Published Tuesday, January 31, 2017

Jeff Kolnick
Jeff Kolnick

You never know what good things can occur when the paths of two individuals cross.

Such is the case of Southwest Minnesota State University History Professor Dr. Jeff Kolnick and longtime civil rights leader Dr. Leslie McLemore.

The two met when they attended a civil rights institute 20 years ago at Harvard University, sponsored by the National Endowment for the Humanities (NEH). McLemore, a Civil Rights icon who marched with Dr. Martin Luther King in the ’60s, connected with Kolnick, who was in his sixth year at SMSU.

That initial meeting would lead the two to found, with three others, the Fannie Lou Hamer National Institute on Citizenship and Democracy, which is celebrating its 20th anniversary this summer.

On April 20, Kolnick and McLemore will receive Fannie Lou Hamer Humanitarian Awards honoring their roles in creating the institute. Joining them will be other co-founders: Martin Bennett, instructor emeritus of American history at Santa Rosa Junior College; Dr. Michelle Deardorff, professor and department head, political science & public service at the University of Tennessee, Chattanooga; and Thandekile Ruth Mason Mvusi, founder and CEO of the History Lesson Project.

The institute is named for Fannie Lou Hamer, a Mississippi civil rights leader who was instrumental in forming the Mississippi Freedom Democratic Party in the ’60s. The institute’s mission is to promote positive social change by examining the tools and experiences of those who struggle to create, expand, and sustain civil rights, social justice and citizenship. Its vision is to nurture a generation of young people who believe in the promise of American democracy and have the tools and confidence to participate in it.

Over the course of their 20 years the Hamer Institute has been awarded 10 NEH grants to conduct summer workshops, three of them multi-week summer institutes for high school and college and university faculty and seven, one-week session that focused on a landmark event in American history. “For example, we did one called ‘From Freedom Summer to the Memphis Sanitation Strike,’” explained Kolnick. “We took multiple field trips to the area around the Mississippi Delta with several cohorts of community college faculty and high school teachers.”

The Institute also secured a five year Teaching American History grant from the U.S. Department of Education, where they worked with a cohort of Jackson, Miss. public school teachers on how to improve the teaching of U.S. history. As part of the Hamer Institute, Kolnick was also twice invited to Bucharest, Romania to work with scholars from the University of Bucharest and the Romanian Department of Education on how best to develop a public school curriculum consistent with democratic forms of government in the aftermath of Communism.

 “About 30 years ago, historians started studying the Civil Rights Movement in local places,” said Kolnick. “What made the movement successful were the mini-movements all across the U.S., south and north. It was clear that black people were organizing nationally, and in places you or I have never heard of. In 1962, after registering to vote, Mrs. Hamer and her family were kicked off the plantation where they had worked for many years. From there she moved to Ruleville, Miss., which became an active movements community. Despite her prominence, few people know anything about Ruleville’s significance. Most people have heard about movement activity in Birmingham, but few know the story of the thousands of rural places that also made crucial contributions to the story of American democracy. What became clear to white supremacists is that black people in rural villages, small towns, and big cities were no longer afraid. It used to be that when black folk challenged their subordination, you’d burn a cross or commit a violent act of terrorism, and that would be the end of it. The Civil Rights Movement worked to help hundreds of thousands of black people overcome fear and challenge white supremacy wherever it existed.”

# [RECORD SET]
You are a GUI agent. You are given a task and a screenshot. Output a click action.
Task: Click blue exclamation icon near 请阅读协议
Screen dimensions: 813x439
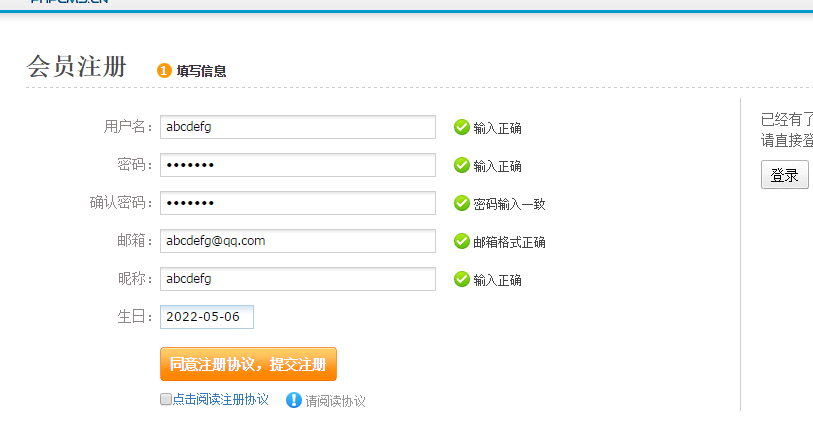point(293,400)
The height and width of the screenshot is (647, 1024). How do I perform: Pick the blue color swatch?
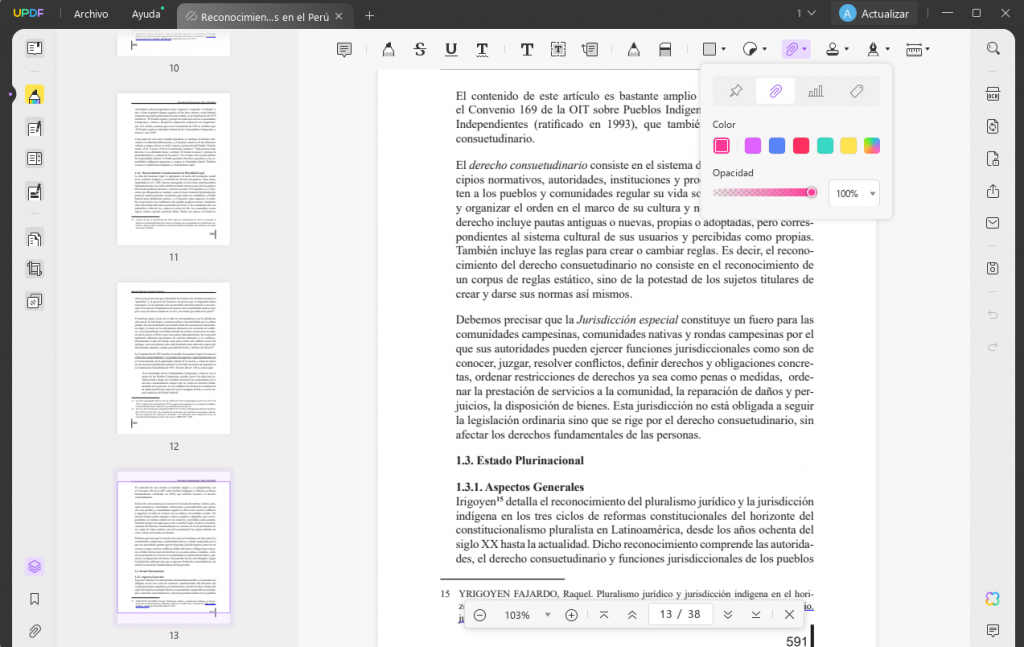778,145
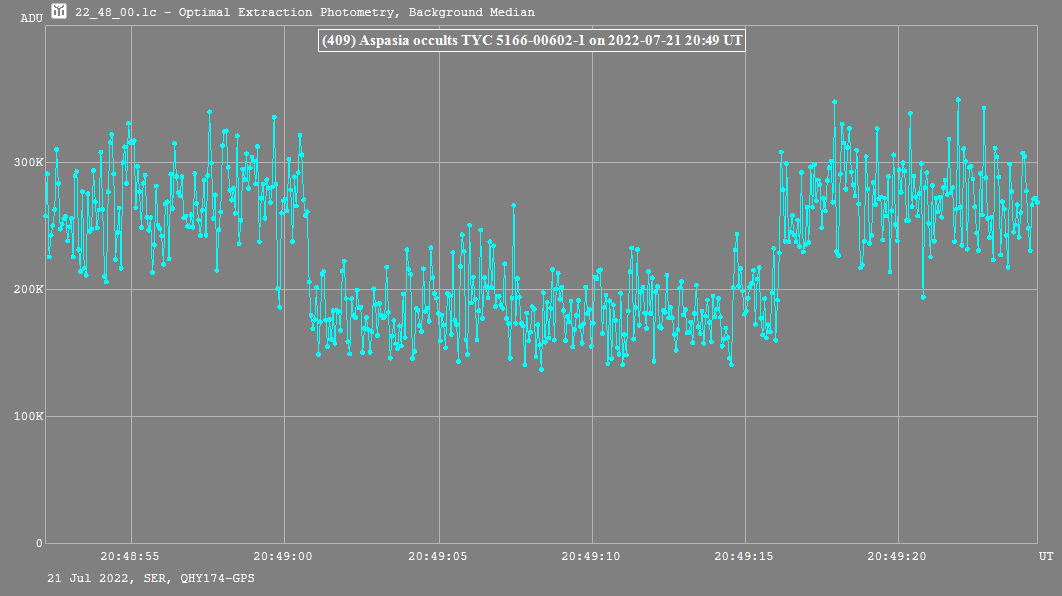
Task: Click the highest data point after 20:49:20
Action: coord(958,100)
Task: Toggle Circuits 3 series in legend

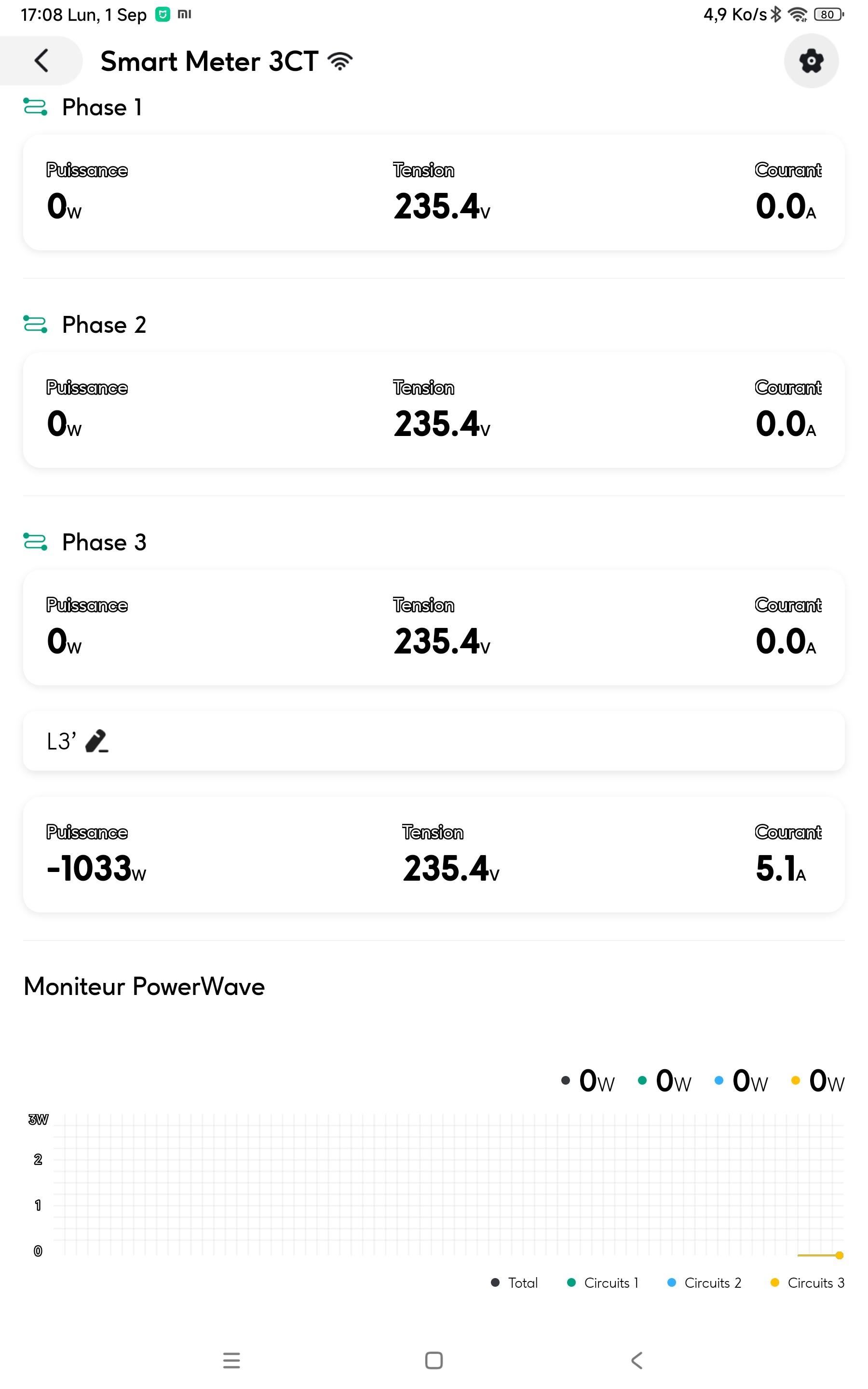Action: (x=808, y=1282)
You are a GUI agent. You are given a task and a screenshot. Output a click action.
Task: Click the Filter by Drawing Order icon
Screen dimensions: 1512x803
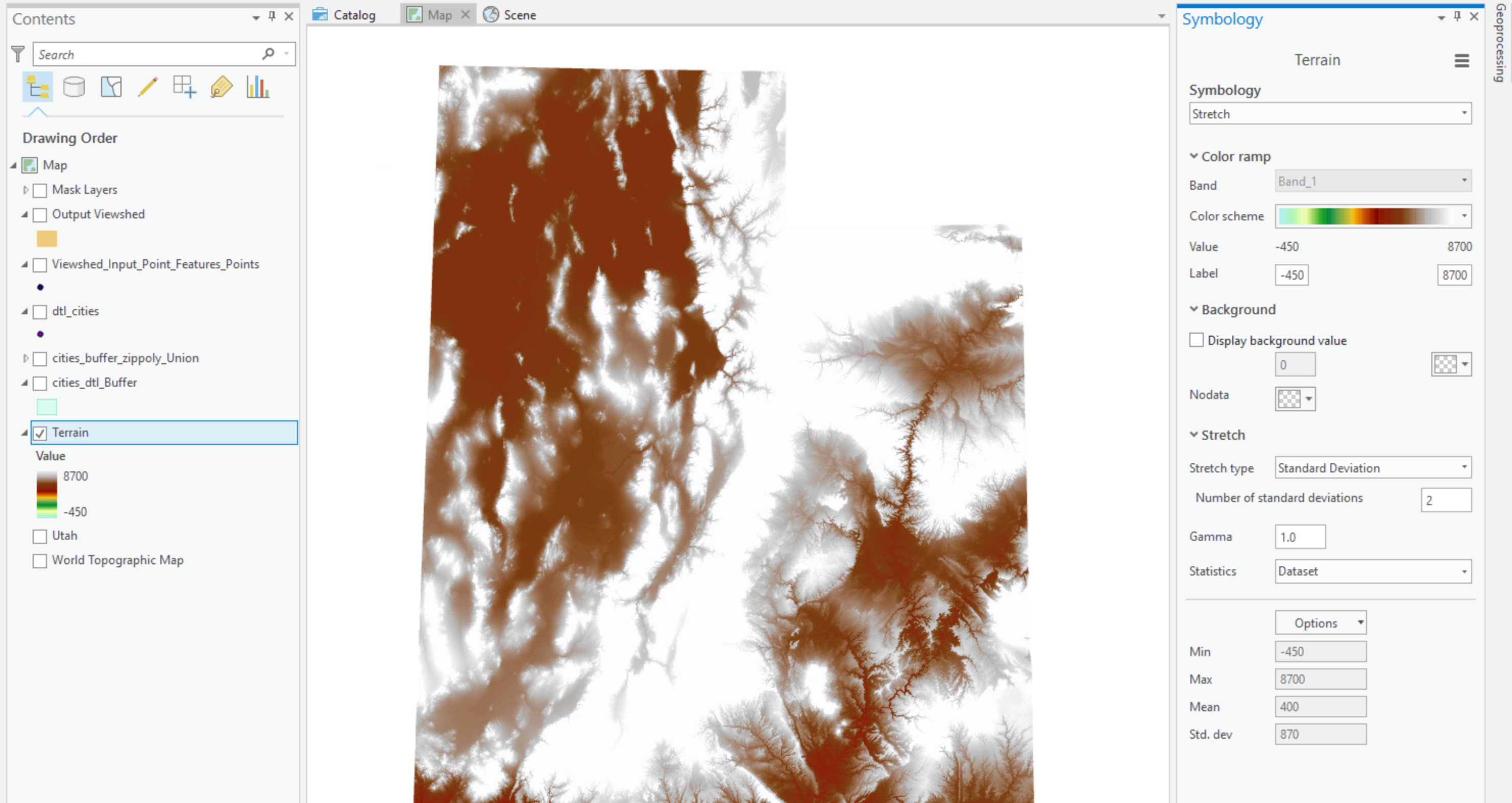click(x=36, y=87)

# [EXERCISE A]
Repeat the stretch of the Hamer Institute article from "The two met" through "year at SMSU.".
# [EXERCISE B]
According to the Hamer Institute article, where did Kolnick and McLemore first meet?
The listing isn't needed here.

# [WRITTEN RESPONSE A]
The two met when they attended a civil rights institute 20 years ago at Harvard University, sponsored by the National Endowment for the Humanities (NEH). McLemore, a Civil Rights icon who marched with Dr. Martin Luther King in the ’60s, connected with Kolnick, who was in his sixth year at SMSU.

# [WRITTEN RESPONSE B]
At a civil rights institute at Harvard University sponsored by the National Endowment for the Humanities.